What is being asked -
Exactly the lines from the one with "Viewport: 1389px width, 868px height." through the final line of the entries, and nothing else, should appear in the answer; no pictures go in it.

Material supplied -
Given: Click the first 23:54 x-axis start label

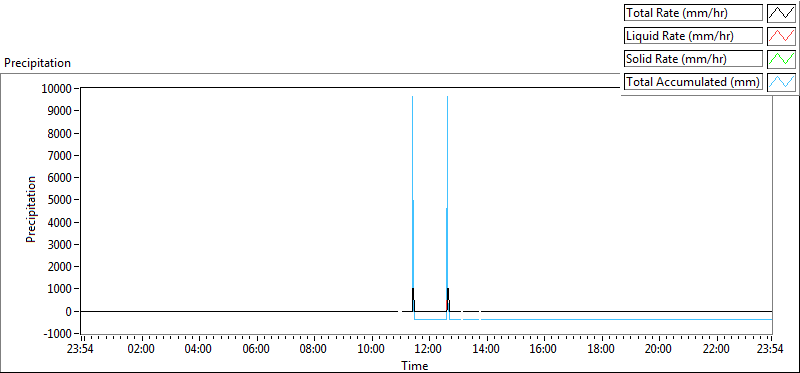Looking at the screenshot, I should tap(83, 350).
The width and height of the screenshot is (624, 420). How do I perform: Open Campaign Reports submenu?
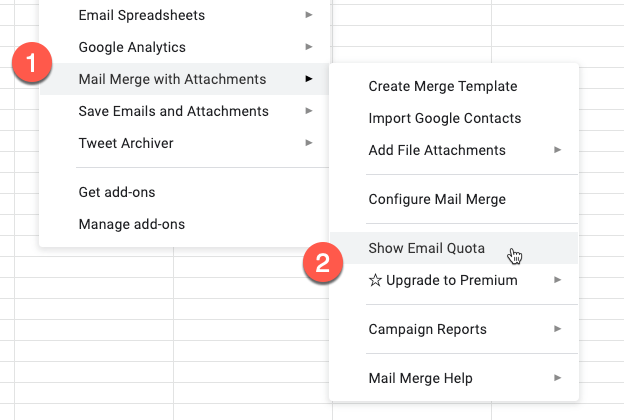click(454, 329)
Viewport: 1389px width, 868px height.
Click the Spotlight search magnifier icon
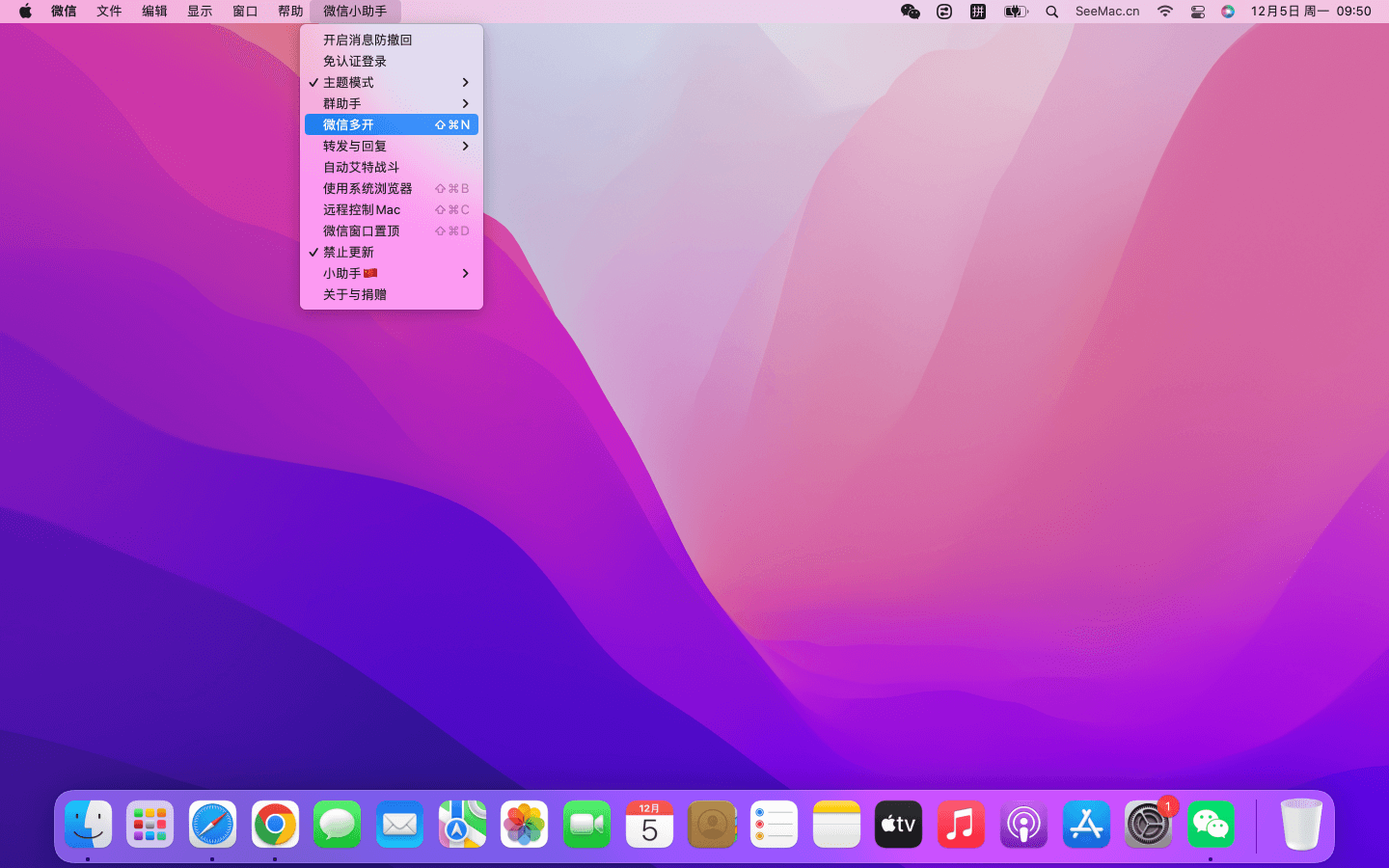click(x=1051, y=12)
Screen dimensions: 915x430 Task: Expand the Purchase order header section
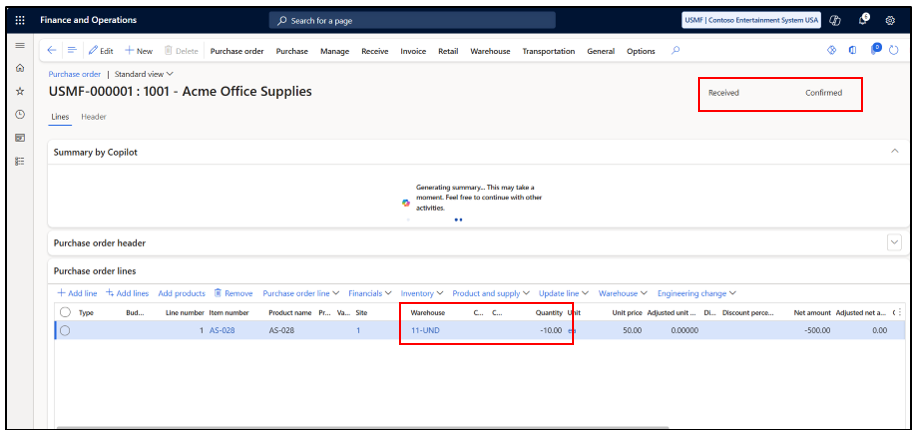(x=894, y=243)
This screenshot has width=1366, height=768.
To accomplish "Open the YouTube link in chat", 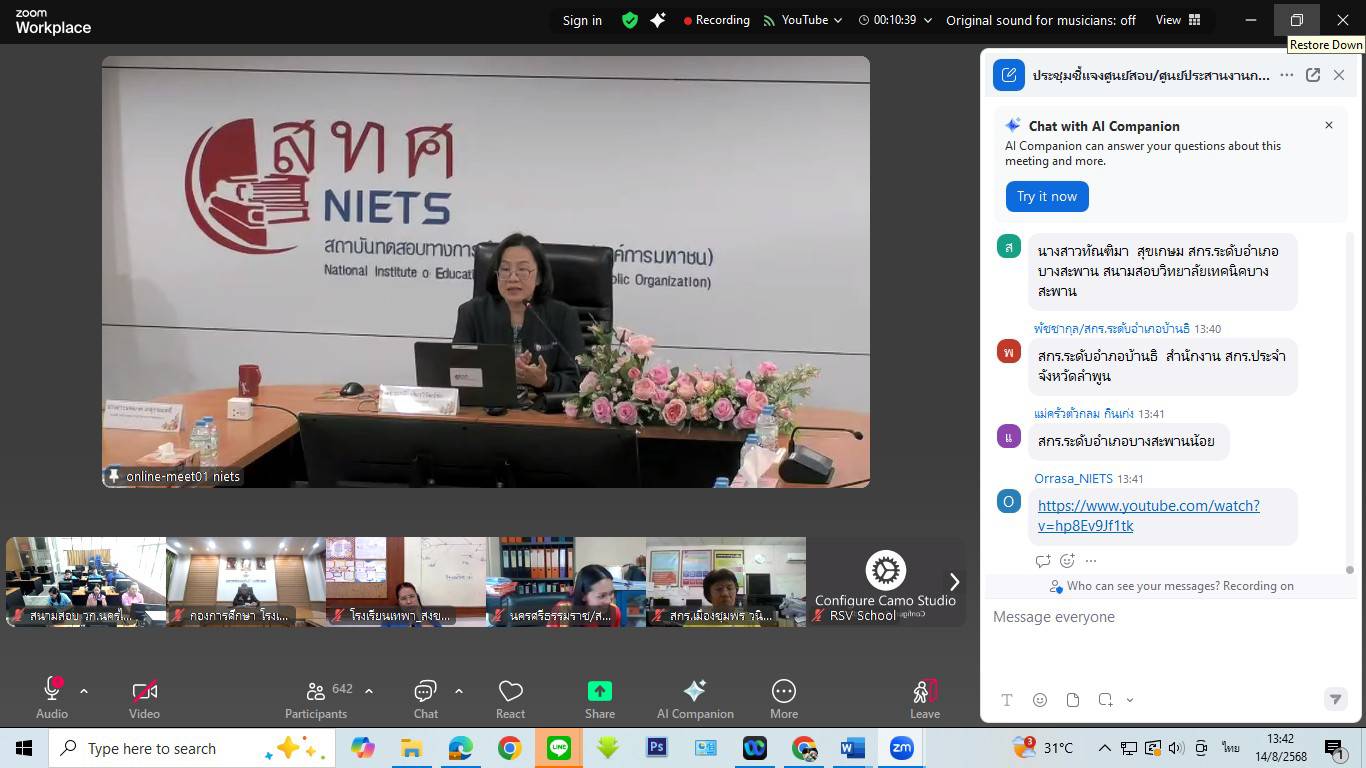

Exercise answer -
Viewport: 1389px width, 868px height.
Click the Spotlight search magnifier icon
click(x=1051, y=12)
Screen dimensions: 915x430 Task: Expand the Purchase order header section
(x=894, y=243)
This screenshot has width=1366, height=768.
To accomplish "Open the YouTube link in chat", 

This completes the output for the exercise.